-- TASK MATERIAL --
● ● ●
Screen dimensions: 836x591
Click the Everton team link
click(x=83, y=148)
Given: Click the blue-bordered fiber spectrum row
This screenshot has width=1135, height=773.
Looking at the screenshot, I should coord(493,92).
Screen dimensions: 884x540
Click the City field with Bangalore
● ● ●
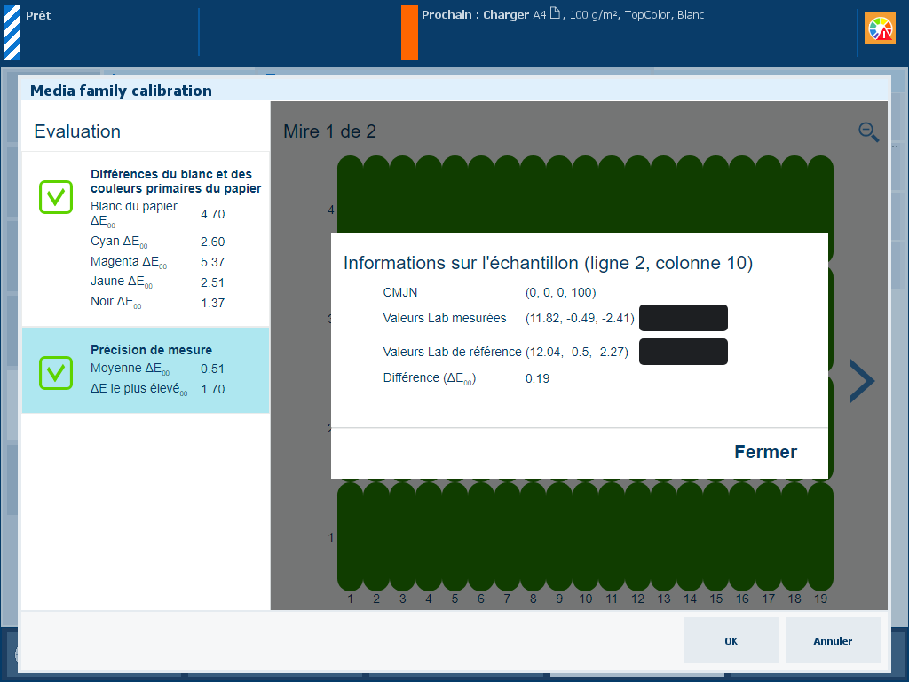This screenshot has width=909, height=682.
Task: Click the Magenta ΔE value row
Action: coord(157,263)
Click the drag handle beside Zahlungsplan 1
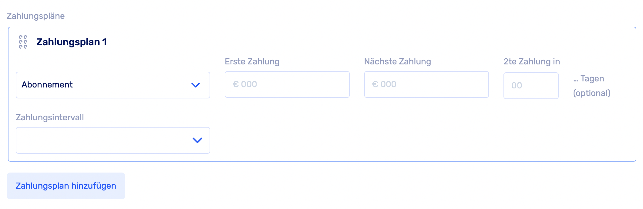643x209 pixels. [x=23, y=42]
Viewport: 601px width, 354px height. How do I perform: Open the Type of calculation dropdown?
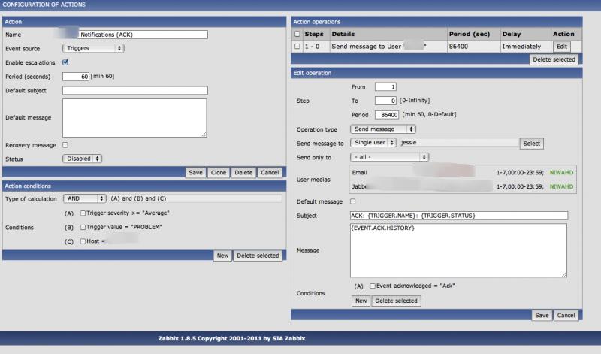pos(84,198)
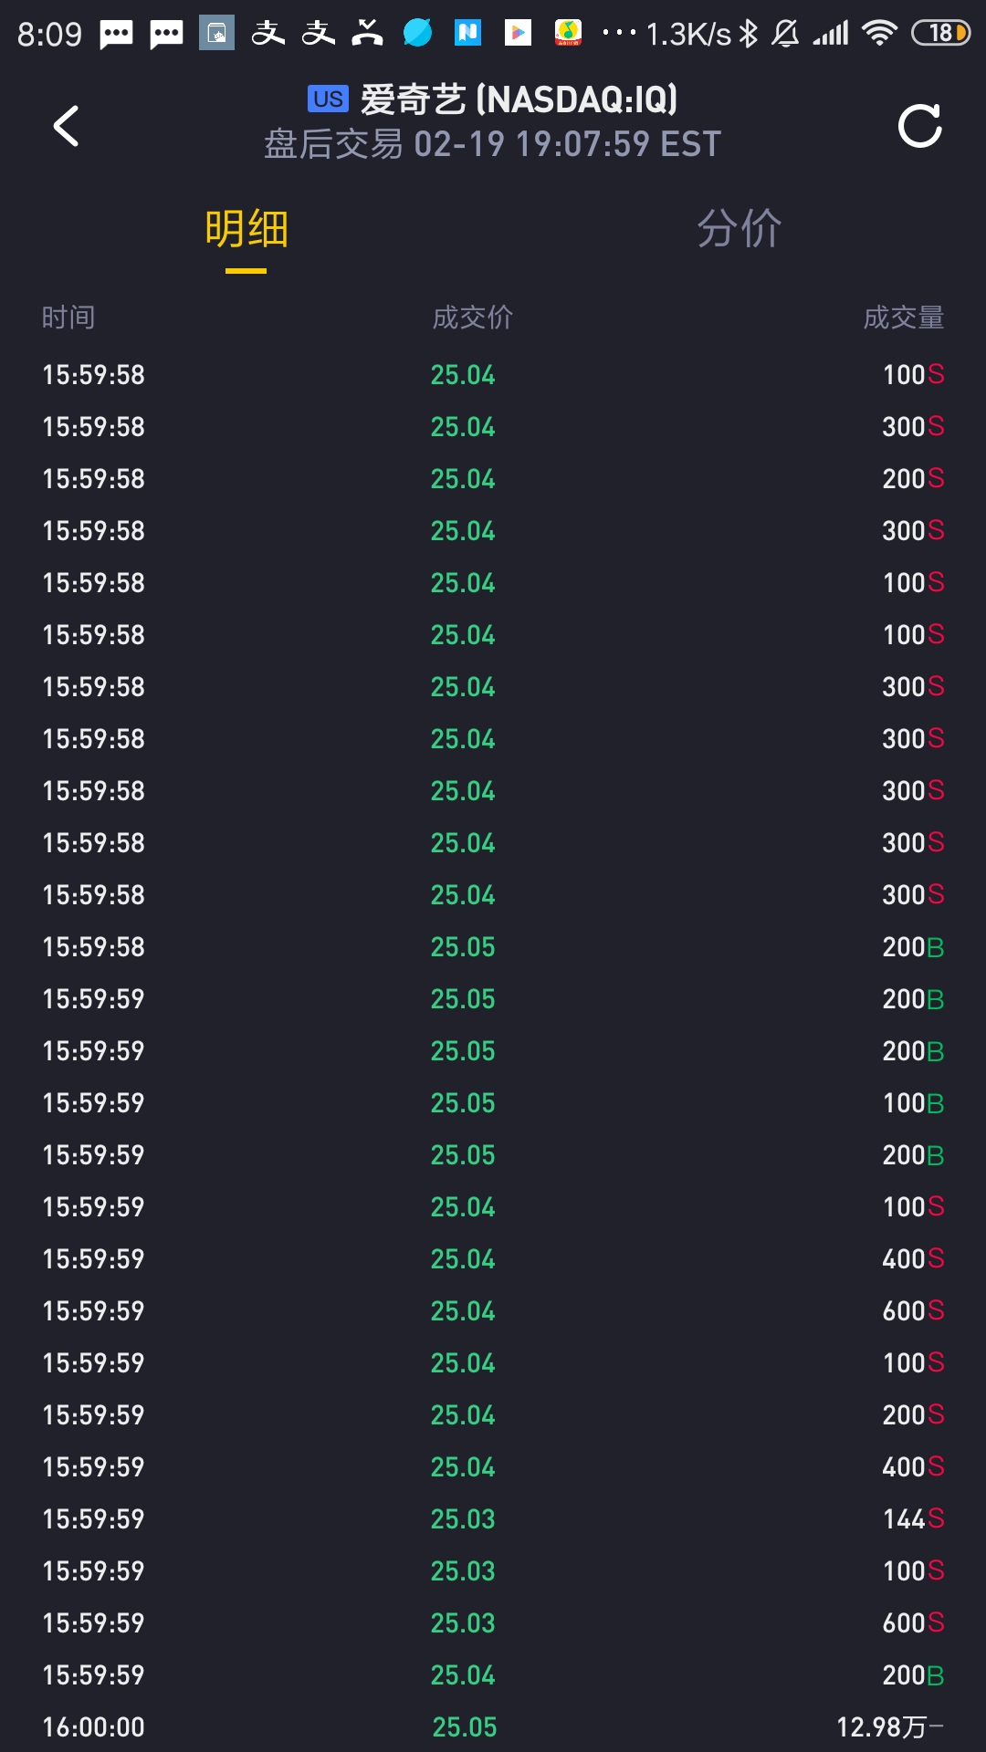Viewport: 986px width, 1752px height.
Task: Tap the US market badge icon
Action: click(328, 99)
● ● ●
In the entries above, find the line holding "Screen dimensions: 884x540" and the line holding "Click the City field with Bangalore"; print both of them and every line between, exactly, and nothing else.

Screen dimensions: 884x540
Click the City field with Bangalore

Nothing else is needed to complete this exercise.